Could you give the data below again, exactly and completely?

Stored records
-=-=-

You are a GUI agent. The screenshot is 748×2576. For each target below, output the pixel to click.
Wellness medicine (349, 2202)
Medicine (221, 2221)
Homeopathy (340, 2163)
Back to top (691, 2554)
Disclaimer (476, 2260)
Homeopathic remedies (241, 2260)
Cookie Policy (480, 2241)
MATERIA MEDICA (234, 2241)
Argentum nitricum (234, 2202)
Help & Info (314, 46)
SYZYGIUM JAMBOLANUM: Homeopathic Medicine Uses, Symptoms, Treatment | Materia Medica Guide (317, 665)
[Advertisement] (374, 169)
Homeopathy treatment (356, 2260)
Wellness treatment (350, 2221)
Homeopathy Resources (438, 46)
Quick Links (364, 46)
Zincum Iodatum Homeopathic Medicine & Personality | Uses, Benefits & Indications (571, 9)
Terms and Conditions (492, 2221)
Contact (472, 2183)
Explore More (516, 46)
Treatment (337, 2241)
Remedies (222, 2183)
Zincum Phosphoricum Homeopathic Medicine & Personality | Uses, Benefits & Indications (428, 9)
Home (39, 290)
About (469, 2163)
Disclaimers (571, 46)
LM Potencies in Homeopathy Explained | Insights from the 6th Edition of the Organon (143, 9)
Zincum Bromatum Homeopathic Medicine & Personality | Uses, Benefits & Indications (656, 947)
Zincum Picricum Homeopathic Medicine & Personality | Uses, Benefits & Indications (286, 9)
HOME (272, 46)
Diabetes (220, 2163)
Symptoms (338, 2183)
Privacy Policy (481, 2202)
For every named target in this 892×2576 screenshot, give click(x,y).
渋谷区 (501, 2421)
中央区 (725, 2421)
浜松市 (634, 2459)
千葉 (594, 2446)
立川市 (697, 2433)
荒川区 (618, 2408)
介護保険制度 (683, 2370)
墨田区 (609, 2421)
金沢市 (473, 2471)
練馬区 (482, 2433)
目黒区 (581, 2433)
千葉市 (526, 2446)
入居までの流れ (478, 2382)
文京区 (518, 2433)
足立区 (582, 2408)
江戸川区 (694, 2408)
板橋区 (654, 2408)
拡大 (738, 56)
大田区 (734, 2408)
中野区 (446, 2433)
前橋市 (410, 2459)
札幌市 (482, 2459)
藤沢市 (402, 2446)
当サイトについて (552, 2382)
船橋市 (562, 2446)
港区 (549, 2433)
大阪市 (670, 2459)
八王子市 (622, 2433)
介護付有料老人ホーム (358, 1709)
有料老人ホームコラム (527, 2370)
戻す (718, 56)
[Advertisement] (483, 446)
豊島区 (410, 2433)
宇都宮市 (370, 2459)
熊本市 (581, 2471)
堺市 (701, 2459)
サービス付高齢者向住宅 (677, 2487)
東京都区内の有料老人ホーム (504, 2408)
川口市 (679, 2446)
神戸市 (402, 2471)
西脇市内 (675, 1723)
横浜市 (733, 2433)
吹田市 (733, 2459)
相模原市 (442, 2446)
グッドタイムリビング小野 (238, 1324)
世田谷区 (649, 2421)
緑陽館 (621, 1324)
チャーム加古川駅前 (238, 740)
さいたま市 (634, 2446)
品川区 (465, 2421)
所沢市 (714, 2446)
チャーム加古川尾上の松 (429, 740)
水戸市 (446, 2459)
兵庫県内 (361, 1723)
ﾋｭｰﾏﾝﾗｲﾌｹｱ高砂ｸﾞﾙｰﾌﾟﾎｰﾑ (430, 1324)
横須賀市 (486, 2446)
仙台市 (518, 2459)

-=-=-

> **ANSWER AREA**
You are a GUI agent. The screenshot is 748×2576. For each target below, output the pixel to click.
Wellness medicine (349, 2202)
Medicine (221, 2221)
Homeopathy (340, 2163)
Back to top (691, 2554)
Disclaimer (476, 2260)
Homeopathic remedies (241, 2260)
Cookie Policy (480, 2241)
MATERIA MEDICA (234, 2241)
Argentum nitricum (234, 2202)
Help & Info (314, 46)
SYZYGIUM JAMBOLANUM: Homeopathic Medicine Uses, Symptoms, Treatment | Materia Medica Guide (317, 665)
[Advertisement] (374, 169)
Homeopathy treatment (356, 2260)
Wellness treatment (350, 2221)
Homeopathy Resources (438, 46)
Quick Links (364, 46)
Zincum Iodatum Homeopathic Medicine & Personality | Uses, Benefits & Indications (571, 9)
Terms and Conditions (492, 2221)
Contact (472, 2183)
Explore More (516, 46)
Treatment (337, 2241)
Remedies (222, 2183)
Zincum Phosphoricum Homeopathic Medicine & Personality | Uses, Benefits & Indications (428, 9)
Home (39, 290)
About (469, 2163)
Disclaimers (571, 46)
LM Potencies in Homeopathy Explained | Insights from the 6th Edition of the Organon (143, 9)
Zincum Bromatum Homeopathic Medicine & Personality | Uses, Benefits & Indications (656, 947)
Zincum Picricum Homeopathic Medicine & Personality | Uses, Benefits & Indications (286, 9)
HOME (272, 46)
Diabetes (220, 2163)
Symptoms (338, 2183)
Privacy Policy (481, 2202)
For every named target in this 892×2576 screenshot, give click(x,y).
渋谷区 (501, 2421)
中央区 (725, 2421)
浜松市 (634, 2459)
千葉 (594, 2446)
立川市 (697, 2433)
荒川区 (618, 2408)
介護保険制度 (683, 2370)
墨田区 (609, 2421)
金沢市 (473, 2471)
練馬区 (482, 2433)
目黒区 (581, 2433)
千葉市 (526, 2446)
入居までの流れ (478, 2382)
文京区 (518, 2433)
足立区 (582, 2408)
江戸川区 (694, 2408)
板橋区 (654, 2408)
拡大 (738, 56)
大田区 (734, 2408)
中野区 (446, 2433)
前橋市 (410, 2459)
札幌市 (482, 2459)
藤沢市 (402, 2446)
当サイトについて (552, 2382)
船橋市 (562, 2446)
港区 (549, 2433)
大阪市 (670, 2459)
八王子市 (622, 2433)
介護付有料老人ホーム (358, 1709)
有料老人ホームコラム (527, 2370)
戻す (718, 56)
[Advertisement] (483, 446)
豊島区 (410, 2433)
宇都宮市 (370, 2459)
熊本市 (581, 2471)
堺市 (701, 2459)
サービス付高齢者向住宅 (677, 2487)
東京都区内の有料老人ホーム (504, 2408)
川口市 (679, 2446)
神戸市 (402, 2471)
西脇市内 (675, 1723)
横浜市 (733, 2433)
吹田市 (733, 2459)
相模原市 (442, 2446)
グッドタイムリビング小野 (238, 1324)
世田谷区 (649, 2421)
緑陽館 (621, 1324)
チャーム加古川駅前 (238, 740)
さいたま市 (634, 2446)
品川区 (465, 2421)
所沢市 (714, 2446)
チャーム加古川尾上の松 (429, 740)
水戸市 (446, 2459)
兵庫県内 (361, 1723)
ﾋｭｰﾏﾝﾗｲﾌｹｱ高砂ｸﾞﾙｰﾌﾟﾎｰﾑ (430, 1324)
横須賀市 (486, 2446)
仙台市 (518, 2459)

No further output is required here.